Task objective
Please update the part of the listing that opens with the line containing "Describe the element" and runs through the end of the listing, replacing "screenshot" with "image" and leaving everything else unchanged. Leave the pictures out of your answer.

Input for this task

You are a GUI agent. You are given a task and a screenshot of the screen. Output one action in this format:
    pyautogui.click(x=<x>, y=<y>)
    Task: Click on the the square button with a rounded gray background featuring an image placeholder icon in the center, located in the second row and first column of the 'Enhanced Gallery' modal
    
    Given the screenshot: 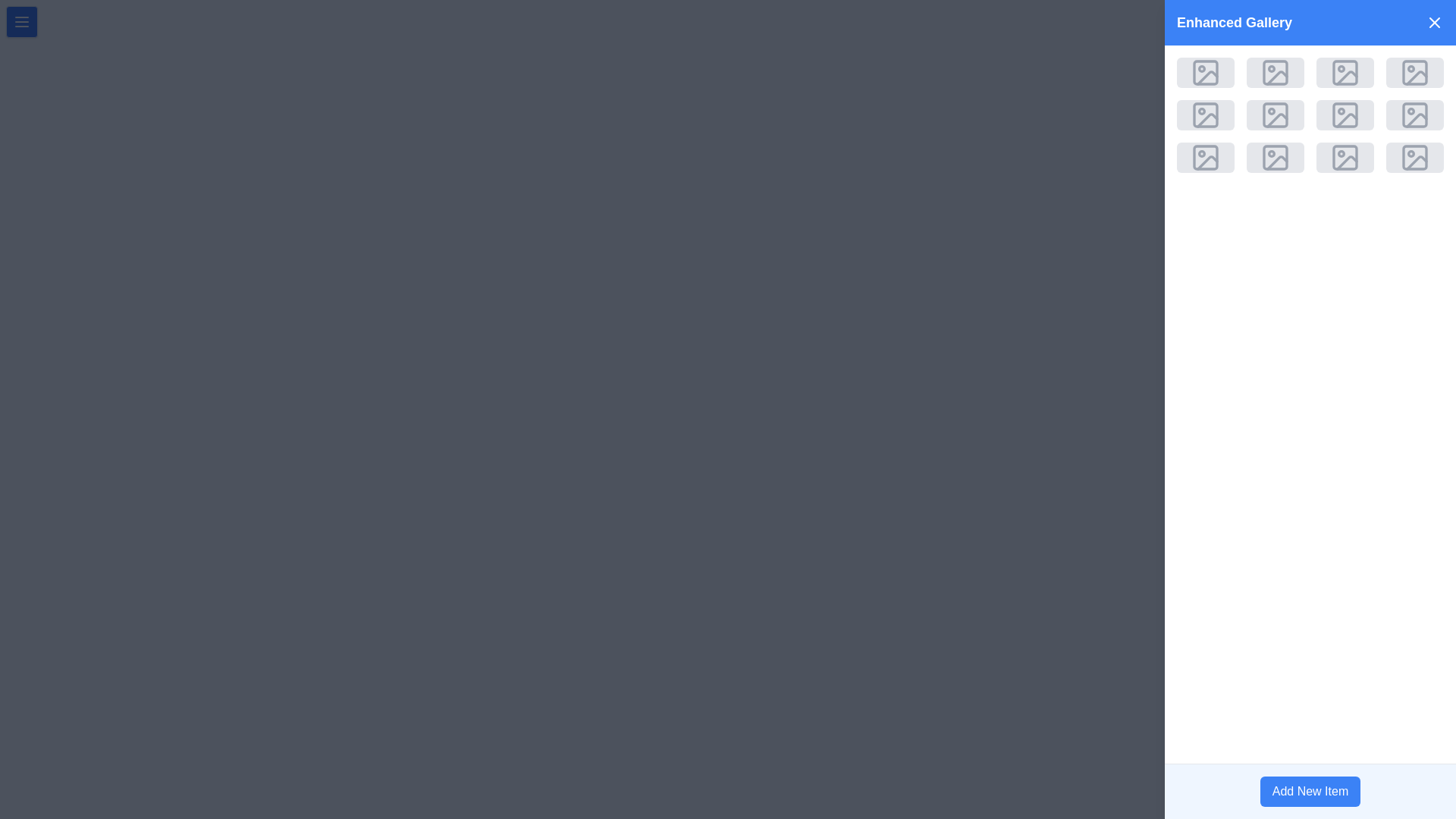 What is the action you would take?
    pyautogui.click(x=1204, y=114)
    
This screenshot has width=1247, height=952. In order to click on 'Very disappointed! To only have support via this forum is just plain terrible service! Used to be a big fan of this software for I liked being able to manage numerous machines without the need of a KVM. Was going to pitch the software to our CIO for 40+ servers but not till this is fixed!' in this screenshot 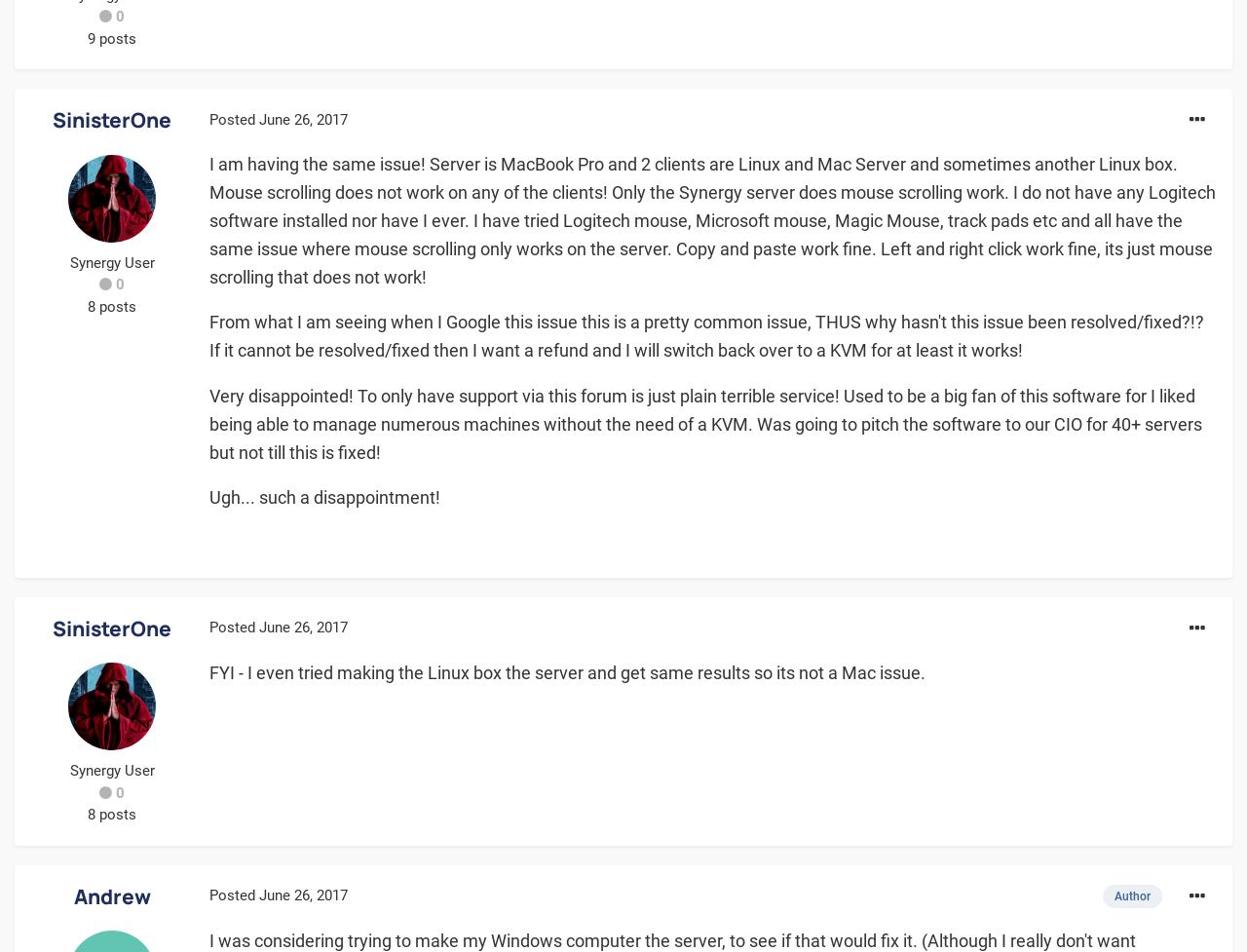, I will do `click(704, 423)`.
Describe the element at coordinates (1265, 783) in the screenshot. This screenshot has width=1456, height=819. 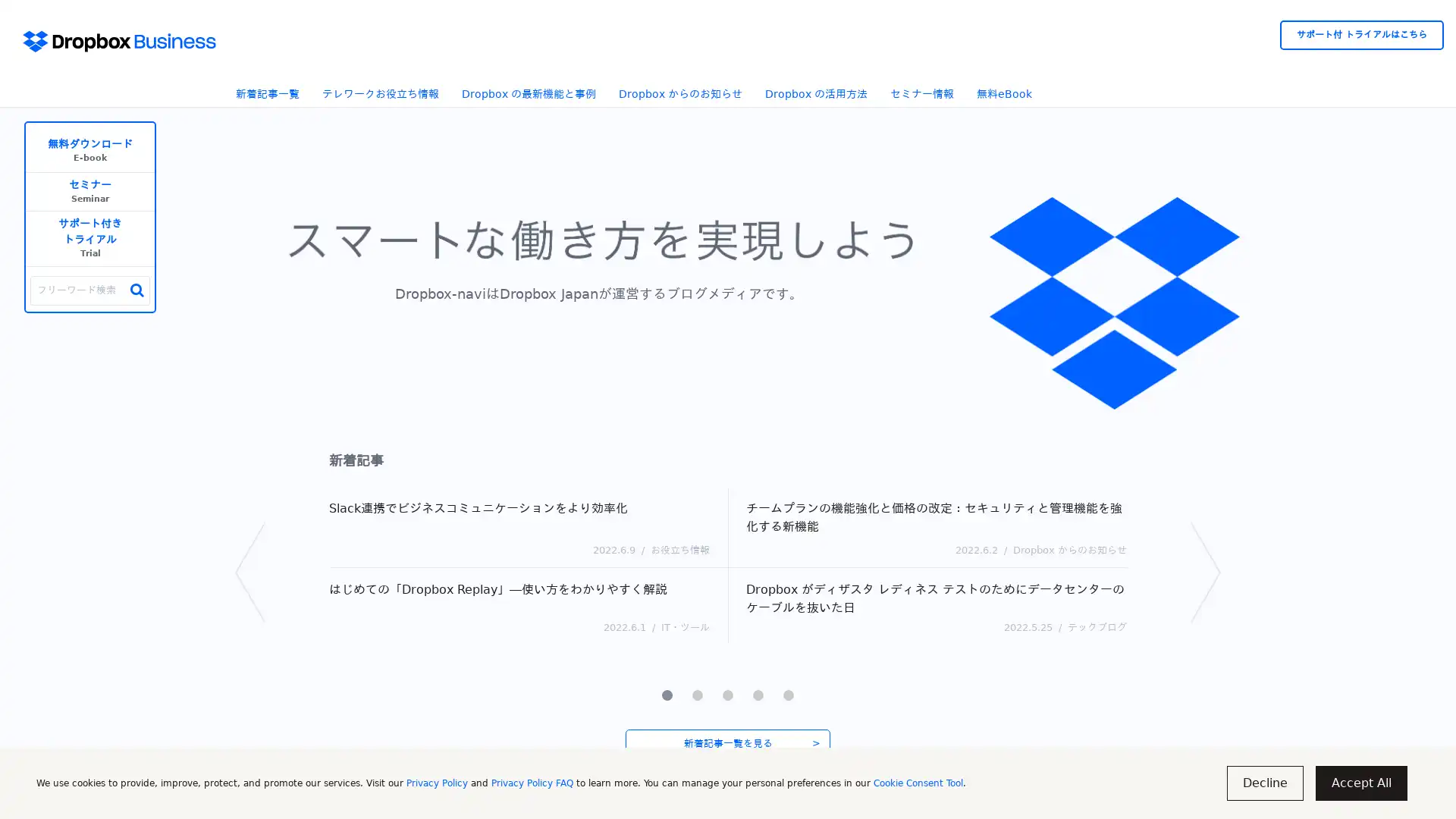
I see `Decline` at that location.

Result of this exercise
Describe the element at coordinates (1265, 783) in the image. This image has width=1456, height=819. 
I see `Decline` at that location.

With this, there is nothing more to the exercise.